→ DOCUMENT SECTION:
..............................
My parents were in the US at the time and I couldn’t tell them that I had just been kicked out. I needed to be in school. My friend had seen me do Photoshop work and suggested that I try a school called Interdec college because they had a 3D program. To be honest I wasn’t interested in 3D I was just interested in making my parents happy. My friend tried to convince me by inviting me to his place to show what 3D work looked like, but I didn’t care, I just needed to be in school. So I went to Interdec college.
What I found cool about art was that it was so different from science. Science is absolute, black and white, on and off, zero and one, right or wrong. If you write a C++ program and it doesn’t compile then it doesn’t work; it doesn’t matter how perfect the other lines [of code] are. Make one mistake, it doesn’t run and there you go, you get a zero on your test. It was then I realized art was so amazing because you have a grey zone. You can be an artist and suck but you still are an artist. That’s how I hooked up with 3D. It was totally an accident. Then I realized that when I put effort into my 3D work, I saw the results right away. Right after I clicked on a button, I saw a box. I didn’t have to wait till the end of the semester for that one shot and potentially fail the exam. After that, I got into 3D right away. 3D just gave me confidence.
How did you get into games? Were you always a gamer?
..............................
→ GIVEN RECORDS:
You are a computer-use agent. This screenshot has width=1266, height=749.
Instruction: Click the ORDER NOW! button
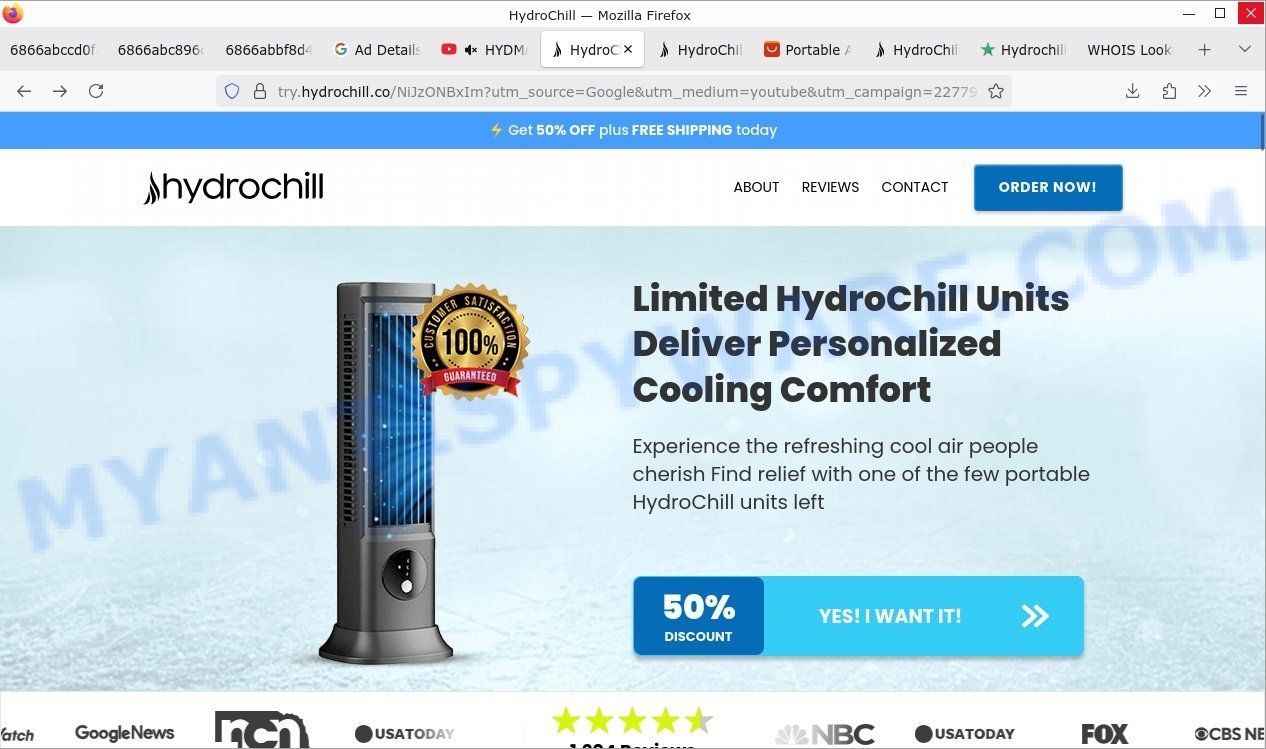[x=1048, y=187]
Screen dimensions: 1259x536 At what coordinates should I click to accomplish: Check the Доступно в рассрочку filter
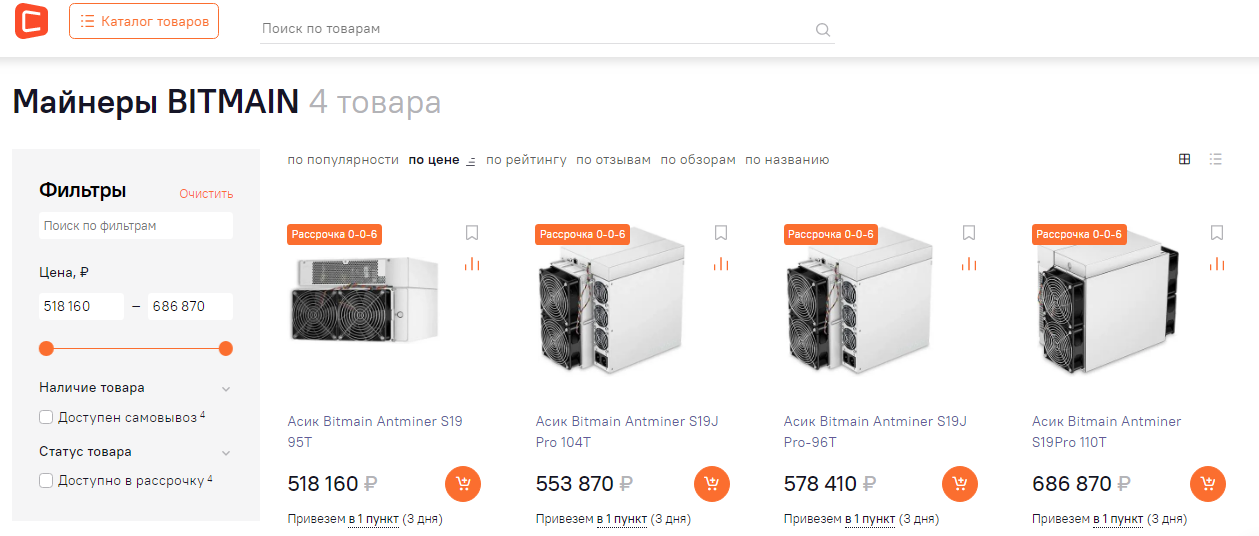46,481
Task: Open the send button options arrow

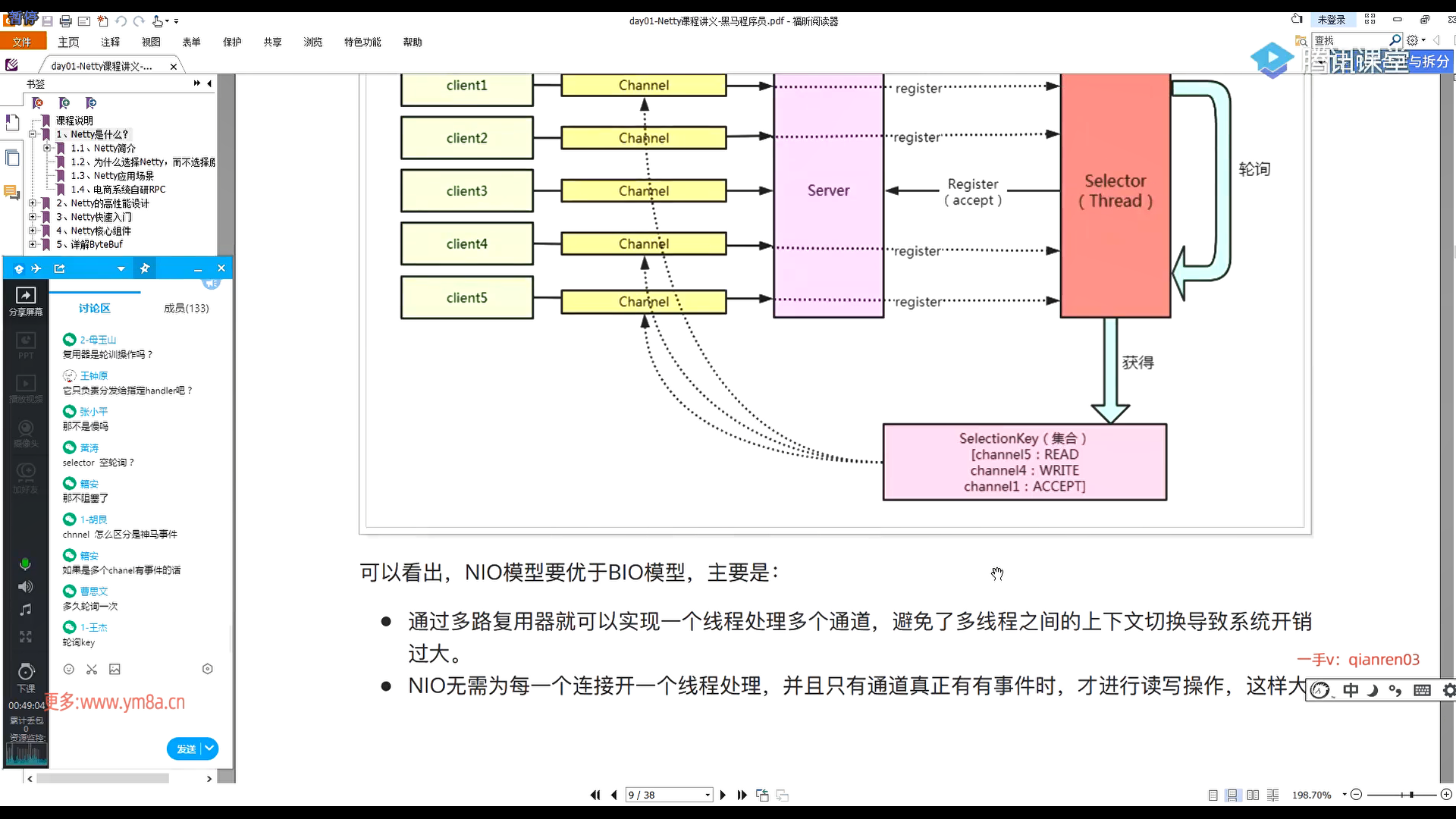Action: point(209,748)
..............................
→ EXERCISE TASK 1:
In the interview excerpt, what did the friend say Interdec college had that made it worth trying?
→ EXERCISE TASK 2:
From the interview excerpt, copy word for word the stretch from "My parents were" through "to Interdec college.".

→ RESPONSE 1:
A 3D program.

→ RESPONSE 2:
My parents were in the US at the time and I couldn’t tell them that I had just been kicked out. I needed to be in school. My friend had seen me do Photoshop work and suggested that I try a school called Interdec college because they had a 3D program. To be honest I wasn’t interested in 3D I was just interested in making my parents happy. My friend tried to convince me by inviting me to his place to show what 3D work looked like, but I didn’t care, I just needed to be in school. So I went to Interdec college.